A group of wiry children aligned at the curb next to me, chattering like
squirrels, watching the road with unblinking eyes and gesturing to each other
with their hands. They were preparing to
cross. I watched them watching the cars,
and when they darted out I sucked in a breath and ran with them.
Horns blared all
around me, and I felt the thundering slabs of steel rush by close enough to feel
the heat from their choking and spluttering motors, but after a few terrifying
moments we were across safely – the children giggling and pointing at the
idiotic white man.
The woman had
vanished from sight, and I spent a few moments striding between street corners,
standing on the tips of my toes as I scanned the faceless crowds for her.

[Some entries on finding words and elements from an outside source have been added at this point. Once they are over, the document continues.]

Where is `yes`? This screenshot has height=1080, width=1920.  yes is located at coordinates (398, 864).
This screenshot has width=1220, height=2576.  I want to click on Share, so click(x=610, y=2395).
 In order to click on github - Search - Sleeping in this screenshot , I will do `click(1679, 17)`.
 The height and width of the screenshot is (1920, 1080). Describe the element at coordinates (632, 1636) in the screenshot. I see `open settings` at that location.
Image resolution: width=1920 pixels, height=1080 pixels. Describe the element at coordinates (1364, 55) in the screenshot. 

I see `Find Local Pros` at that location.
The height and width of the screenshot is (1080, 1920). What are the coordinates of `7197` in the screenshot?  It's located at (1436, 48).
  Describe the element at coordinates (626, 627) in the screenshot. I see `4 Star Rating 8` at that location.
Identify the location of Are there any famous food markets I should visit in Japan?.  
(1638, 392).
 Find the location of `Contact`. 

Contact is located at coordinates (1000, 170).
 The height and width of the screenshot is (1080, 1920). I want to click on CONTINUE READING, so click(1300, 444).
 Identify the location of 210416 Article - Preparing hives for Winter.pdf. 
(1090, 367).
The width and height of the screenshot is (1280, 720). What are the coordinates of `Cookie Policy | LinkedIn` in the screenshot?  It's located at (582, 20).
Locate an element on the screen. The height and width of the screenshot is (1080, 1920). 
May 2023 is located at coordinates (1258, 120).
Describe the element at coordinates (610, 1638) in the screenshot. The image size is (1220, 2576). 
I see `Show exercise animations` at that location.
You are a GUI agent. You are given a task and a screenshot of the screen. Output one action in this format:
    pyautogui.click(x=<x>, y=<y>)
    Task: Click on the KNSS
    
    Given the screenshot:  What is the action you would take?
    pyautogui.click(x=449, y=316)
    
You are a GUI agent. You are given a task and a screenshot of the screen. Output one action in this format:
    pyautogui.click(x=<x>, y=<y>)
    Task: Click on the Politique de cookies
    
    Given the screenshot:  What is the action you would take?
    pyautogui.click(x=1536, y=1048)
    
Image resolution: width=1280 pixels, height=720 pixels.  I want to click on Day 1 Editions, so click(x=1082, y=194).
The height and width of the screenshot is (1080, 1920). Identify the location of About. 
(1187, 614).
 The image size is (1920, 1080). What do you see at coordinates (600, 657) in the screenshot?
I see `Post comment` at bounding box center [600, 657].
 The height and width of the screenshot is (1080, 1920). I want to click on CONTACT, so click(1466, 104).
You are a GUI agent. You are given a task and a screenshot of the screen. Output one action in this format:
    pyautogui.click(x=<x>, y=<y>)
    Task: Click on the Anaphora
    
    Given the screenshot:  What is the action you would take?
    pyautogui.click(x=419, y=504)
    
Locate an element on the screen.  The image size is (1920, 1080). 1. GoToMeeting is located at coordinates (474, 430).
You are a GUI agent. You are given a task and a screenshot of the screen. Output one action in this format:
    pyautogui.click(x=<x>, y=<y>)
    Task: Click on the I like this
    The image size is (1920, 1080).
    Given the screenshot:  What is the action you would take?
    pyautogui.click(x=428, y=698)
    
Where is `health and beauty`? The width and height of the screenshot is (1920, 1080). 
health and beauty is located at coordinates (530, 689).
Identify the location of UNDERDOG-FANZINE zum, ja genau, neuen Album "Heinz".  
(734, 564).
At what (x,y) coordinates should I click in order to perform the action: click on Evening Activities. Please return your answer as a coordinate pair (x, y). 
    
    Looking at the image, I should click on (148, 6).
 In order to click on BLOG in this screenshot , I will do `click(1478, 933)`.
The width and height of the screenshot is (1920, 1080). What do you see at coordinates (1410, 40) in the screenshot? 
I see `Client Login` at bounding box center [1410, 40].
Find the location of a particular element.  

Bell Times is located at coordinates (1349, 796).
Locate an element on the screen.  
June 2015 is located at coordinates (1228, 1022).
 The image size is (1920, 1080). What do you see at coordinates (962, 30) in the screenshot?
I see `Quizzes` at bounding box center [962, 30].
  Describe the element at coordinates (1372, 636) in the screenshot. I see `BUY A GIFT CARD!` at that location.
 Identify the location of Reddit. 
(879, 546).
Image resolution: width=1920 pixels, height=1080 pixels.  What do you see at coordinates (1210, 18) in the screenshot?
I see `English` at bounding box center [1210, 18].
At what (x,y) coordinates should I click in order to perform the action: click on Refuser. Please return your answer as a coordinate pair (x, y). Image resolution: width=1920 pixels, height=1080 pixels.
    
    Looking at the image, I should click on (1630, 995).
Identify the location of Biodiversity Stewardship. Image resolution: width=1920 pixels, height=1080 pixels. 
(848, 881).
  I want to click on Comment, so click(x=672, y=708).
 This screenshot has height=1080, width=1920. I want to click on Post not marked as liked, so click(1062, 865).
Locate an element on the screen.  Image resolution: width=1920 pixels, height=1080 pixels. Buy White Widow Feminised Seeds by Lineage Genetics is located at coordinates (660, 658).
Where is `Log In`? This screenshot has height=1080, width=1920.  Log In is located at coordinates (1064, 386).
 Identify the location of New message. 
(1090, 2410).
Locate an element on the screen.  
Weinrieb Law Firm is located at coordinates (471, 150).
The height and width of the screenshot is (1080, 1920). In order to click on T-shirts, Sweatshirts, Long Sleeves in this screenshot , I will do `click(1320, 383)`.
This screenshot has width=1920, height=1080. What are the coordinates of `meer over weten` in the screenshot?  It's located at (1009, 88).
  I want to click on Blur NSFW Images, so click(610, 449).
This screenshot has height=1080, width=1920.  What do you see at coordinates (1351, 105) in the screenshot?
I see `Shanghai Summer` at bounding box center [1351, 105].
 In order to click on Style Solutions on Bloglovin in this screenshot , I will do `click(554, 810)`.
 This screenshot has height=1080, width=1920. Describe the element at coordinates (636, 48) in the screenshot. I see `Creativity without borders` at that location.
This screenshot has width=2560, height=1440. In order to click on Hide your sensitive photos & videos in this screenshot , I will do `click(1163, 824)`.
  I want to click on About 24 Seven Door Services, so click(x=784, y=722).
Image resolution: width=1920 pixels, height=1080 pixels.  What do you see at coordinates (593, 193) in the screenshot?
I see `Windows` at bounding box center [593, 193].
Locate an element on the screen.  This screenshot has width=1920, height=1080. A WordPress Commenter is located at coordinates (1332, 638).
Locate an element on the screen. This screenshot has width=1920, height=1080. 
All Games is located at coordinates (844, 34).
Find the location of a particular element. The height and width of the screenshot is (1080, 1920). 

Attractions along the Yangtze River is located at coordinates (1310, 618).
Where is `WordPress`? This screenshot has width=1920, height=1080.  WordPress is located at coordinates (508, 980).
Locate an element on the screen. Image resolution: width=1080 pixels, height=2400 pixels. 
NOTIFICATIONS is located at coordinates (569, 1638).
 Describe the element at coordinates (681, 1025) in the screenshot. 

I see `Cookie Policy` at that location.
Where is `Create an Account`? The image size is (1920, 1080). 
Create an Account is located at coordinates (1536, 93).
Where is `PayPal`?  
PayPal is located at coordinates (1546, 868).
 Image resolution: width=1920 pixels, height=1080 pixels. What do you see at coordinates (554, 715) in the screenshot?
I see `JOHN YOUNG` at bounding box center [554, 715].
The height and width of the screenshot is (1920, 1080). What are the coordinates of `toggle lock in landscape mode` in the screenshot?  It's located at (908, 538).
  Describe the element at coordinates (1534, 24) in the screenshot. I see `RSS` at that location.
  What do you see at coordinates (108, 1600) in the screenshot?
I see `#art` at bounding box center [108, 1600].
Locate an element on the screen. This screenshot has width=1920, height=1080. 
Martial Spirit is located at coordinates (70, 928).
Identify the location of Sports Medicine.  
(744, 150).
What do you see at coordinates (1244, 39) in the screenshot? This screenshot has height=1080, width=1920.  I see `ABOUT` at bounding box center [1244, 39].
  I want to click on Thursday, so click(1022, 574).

Then the yellow dress peeked out through gaps
in the crowd ahead of me, and I moved again in her direction, pushing my way
past the suits and the sneakers and the cell phones and sunglasses.
I followed her
to a street lined with townhouses – the angular, rendered townhouses for people
with the money to pay others to choose their tastes for them. I had gained enough ground now to call out to
her from the other side of the street, but I caught myself when she stopped in
front of a high stone wall to push the button on an intercom panel.
She spoke for
only a moment and waited for a response, then the courtyard door must have been
unlatched from within because she pushed it open quickly and stepped inside.
I was alone, on that
lush and empty street, the scarf still wrapped in my hands.